On 10/31/2009 09:18 PM, Alan McKinnon wrote:
On Saturday 31 October 2009 20:09:37 Harry Putnam wrote:
Nikos Chantziaras<rea...@arcor.de>  writes:
The link is created only if you have the "symlink" USE flag enabled.

Also, "Gentoo requires that the [...] symbolic link points to the
sources of the kernel you are running" is not entirely correct.  It is
required only when you want to build something against that
kernel.

. . . .  Obviously, you need to create the symlink if you want to build
the newly installed kernel, even though the system is still running an
older one.

Why is that obvious?  That's what seemed confusing to me.

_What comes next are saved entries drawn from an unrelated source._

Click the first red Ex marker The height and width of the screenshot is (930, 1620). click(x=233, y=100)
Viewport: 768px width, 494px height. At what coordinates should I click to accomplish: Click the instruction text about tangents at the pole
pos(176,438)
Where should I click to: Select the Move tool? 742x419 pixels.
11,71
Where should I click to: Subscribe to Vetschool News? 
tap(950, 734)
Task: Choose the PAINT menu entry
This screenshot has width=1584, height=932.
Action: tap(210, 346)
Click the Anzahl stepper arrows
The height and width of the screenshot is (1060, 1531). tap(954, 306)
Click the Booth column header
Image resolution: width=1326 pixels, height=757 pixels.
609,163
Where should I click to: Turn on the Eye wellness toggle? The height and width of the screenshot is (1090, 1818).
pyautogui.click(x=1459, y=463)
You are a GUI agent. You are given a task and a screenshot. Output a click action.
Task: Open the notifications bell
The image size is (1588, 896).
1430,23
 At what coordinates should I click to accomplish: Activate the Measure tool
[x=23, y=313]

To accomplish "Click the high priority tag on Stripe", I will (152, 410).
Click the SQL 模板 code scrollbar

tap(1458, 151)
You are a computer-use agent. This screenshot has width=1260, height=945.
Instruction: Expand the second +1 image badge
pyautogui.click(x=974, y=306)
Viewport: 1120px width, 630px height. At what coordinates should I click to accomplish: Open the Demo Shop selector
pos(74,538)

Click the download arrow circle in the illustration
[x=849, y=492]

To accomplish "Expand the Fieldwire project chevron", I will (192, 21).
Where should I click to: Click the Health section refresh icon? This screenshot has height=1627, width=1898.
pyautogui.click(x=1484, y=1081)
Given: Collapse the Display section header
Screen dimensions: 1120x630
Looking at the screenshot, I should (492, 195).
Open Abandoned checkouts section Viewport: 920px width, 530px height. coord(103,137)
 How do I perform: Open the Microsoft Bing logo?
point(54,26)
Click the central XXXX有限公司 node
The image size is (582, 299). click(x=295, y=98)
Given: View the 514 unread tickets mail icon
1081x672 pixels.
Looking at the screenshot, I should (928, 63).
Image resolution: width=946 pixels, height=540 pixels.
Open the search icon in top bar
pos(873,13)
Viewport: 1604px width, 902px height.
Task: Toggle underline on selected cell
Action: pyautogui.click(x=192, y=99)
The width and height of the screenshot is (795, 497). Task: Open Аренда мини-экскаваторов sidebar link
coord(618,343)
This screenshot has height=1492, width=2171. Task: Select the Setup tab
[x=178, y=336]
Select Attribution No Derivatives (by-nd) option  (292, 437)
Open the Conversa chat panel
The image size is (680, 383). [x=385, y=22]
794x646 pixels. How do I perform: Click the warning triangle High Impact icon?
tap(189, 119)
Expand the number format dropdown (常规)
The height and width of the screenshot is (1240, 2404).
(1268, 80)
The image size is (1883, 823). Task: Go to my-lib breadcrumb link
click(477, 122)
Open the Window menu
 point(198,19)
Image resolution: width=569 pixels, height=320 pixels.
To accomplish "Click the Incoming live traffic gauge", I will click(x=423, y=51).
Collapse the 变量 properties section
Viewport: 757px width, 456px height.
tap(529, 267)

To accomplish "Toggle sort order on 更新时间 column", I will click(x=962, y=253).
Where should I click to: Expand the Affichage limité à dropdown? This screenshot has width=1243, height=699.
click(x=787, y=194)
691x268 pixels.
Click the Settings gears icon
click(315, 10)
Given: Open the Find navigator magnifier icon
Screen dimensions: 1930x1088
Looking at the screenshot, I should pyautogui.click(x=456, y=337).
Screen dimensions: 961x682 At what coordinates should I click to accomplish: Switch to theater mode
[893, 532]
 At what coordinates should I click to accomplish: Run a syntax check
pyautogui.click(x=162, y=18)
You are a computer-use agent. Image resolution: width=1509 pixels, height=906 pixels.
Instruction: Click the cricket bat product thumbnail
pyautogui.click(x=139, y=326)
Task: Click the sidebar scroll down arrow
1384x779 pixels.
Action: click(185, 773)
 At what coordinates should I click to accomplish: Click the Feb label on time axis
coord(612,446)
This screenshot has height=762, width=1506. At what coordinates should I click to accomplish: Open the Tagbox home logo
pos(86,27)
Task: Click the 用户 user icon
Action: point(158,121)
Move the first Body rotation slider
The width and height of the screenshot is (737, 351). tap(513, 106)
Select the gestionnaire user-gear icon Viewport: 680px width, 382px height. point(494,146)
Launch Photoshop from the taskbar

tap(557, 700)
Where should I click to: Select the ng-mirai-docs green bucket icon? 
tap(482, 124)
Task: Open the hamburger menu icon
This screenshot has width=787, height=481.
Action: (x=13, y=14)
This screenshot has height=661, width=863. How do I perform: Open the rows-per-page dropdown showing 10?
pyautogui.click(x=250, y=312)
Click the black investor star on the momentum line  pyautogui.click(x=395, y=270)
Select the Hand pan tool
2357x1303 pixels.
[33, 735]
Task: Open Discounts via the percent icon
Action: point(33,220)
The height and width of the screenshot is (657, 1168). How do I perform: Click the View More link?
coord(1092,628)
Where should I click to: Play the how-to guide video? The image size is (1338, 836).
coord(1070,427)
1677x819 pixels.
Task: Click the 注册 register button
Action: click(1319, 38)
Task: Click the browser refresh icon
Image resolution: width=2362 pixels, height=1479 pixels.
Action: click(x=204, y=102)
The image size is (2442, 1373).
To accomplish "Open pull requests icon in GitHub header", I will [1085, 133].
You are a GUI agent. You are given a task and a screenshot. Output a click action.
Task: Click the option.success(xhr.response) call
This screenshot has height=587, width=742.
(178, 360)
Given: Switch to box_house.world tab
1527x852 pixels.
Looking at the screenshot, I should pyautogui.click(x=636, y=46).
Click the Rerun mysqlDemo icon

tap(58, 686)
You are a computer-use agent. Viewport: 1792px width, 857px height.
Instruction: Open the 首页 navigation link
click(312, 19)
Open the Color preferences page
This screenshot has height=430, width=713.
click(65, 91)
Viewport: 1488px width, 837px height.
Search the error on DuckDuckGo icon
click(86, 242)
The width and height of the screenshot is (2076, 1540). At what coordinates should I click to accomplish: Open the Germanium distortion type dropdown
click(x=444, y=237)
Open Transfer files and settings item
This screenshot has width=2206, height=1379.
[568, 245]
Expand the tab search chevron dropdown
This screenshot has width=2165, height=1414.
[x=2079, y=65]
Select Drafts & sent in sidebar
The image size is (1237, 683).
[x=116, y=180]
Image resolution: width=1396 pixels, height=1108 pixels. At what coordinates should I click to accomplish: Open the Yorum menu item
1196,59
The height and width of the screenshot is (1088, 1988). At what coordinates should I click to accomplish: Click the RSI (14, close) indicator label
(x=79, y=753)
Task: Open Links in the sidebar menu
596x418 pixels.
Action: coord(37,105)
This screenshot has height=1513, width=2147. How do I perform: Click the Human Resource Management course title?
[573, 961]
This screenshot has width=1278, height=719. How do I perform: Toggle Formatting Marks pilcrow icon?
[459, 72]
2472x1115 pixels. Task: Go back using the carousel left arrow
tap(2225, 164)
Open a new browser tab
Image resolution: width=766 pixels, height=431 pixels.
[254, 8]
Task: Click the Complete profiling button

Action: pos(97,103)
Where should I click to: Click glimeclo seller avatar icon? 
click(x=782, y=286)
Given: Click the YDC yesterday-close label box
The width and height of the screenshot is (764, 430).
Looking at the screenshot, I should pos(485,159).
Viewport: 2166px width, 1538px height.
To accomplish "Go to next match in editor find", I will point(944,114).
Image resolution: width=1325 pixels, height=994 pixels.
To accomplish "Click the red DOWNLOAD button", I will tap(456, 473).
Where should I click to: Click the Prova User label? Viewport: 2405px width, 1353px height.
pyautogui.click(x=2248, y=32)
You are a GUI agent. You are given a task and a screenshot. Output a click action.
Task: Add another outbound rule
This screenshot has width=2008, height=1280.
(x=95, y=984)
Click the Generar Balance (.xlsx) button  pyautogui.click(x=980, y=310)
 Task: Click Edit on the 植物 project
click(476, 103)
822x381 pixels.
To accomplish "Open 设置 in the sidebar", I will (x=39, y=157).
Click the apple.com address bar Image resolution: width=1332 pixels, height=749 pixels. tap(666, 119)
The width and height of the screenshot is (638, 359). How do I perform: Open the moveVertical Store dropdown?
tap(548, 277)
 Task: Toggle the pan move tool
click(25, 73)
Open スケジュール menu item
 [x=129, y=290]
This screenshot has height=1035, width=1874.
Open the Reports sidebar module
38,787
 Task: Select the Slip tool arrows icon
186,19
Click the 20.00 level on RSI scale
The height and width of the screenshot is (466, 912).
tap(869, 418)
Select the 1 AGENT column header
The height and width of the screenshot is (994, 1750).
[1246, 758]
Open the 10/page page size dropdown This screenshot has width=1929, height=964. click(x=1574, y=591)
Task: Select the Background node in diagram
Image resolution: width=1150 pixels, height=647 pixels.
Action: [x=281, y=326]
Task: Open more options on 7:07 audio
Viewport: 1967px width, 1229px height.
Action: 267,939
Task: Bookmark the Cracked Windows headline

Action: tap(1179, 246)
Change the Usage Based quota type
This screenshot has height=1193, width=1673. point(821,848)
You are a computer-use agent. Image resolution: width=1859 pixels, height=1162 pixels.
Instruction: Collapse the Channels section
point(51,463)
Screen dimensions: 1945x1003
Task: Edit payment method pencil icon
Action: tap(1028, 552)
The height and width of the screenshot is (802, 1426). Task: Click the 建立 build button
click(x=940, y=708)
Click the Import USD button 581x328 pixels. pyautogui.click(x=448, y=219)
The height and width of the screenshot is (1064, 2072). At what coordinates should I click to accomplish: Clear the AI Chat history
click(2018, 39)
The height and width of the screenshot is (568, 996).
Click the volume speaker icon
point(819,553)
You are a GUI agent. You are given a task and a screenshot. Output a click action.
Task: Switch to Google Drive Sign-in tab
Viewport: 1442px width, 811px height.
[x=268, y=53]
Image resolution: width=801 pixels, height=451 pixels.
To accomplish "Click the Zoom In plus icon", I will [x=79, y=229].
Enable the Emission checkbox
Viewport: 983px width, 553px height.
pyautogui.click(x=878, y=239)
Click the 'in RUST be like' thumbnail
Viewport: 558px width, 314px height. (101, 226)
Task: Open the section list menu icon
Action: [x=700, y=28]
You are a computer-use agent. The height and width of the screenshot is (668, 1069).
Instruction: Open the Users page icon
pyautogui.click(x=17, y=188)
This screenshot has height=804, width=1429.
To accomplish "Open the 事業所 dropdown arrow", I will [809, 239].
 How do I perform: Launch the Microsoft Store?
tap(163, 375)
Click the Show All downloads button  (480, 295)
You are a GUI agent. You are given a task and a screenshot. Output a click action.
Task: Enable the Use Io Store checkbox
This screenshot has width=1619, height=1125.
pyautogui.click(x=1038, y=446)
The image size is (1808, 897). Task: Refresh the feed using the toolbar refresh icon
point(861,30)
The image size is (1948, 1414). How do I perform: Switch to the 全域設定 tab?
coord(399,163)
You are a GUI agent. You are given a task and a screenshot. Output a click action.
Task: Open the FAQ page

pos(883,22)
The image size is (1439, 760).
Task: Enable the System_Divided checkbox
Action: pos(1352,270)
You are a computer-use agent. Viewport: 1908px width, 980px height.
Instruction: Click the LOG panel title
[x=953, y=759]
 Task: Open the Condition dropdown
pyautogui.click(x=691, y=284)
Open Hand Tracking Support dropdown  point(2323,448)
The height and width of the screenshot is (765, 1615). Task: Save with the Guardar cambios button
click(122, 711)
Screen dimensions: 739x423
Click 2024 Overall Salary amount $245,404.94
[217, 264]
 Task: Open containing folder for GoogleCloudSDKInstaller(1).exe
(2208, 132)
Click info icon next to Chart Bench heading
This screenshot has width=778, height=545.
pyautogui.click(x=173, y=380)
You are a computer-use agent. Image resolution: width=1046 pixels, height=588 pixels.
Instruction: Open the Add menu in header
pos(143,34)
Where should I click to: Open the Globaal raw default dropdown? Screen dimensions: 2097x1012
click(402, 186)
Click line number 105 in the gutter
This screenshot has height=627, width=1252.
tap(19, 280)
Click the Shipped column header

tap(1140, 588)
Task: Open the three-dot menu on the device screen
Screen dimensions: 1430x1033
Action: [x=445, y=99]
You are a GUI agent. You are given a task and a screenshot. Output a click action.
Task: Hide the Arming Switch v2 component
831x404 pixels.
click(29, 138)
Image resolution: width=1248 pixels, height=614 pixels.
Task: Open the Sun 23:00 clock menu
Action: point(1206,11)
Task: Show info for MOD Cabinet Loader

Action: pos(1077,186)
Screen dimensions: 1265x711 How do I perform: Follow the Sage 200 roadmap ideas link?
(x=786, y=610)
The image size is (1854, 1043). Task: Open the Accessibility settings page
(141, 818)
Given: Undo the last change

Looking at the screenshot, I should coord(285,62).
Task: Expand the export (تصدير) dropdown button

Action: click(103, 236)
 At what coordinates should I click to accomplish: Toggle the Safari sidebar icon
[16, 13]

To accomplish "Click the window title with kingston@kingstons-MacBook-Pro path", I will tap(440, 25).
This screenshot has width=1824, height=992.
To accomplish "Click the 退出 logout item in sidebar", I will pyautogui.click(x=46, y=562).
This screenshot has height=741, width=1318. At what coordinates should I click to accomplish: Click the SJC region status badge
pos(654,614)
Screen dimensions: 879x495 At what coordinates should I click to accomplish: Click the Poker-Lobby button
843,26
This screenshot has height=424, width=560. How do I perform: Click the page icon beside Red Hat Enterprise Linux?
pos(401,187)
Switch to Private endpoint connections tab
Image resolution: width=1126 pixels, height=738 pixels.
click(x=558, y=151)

Nothing about creating it with USE=symlin, eselect, or by hand is a
problem. Or hard to follow, and I've always just done it by hand.


Nikos is being kind to the document writers :-)

In fact, the documentation is flat out wrong - there is no requirement for the
symlink to point to the currently running kernel. It must point to the kernel
sources you want to *configure* or use for an emerge that installs a kernel
driver.

For instance, you might be running 2.6.31-r4 and also have 2.6.31-r3
installed. To install nvidia-drivers, you must build it *twice* - against each
kernel you want to use it with (nvidia-drivers builds and installs a kernel
driver into /lib/modules/<kernel version>)

It's a bit more obfuscated than that. Maybe nvidia-drivers work different, but ati-drivers will build against /usr/src/linux but install the actual modules in /lib/modules/running_kernel. If /usr/src/linux doesn't point to the running kernel, the modules will be installed in the wrong place.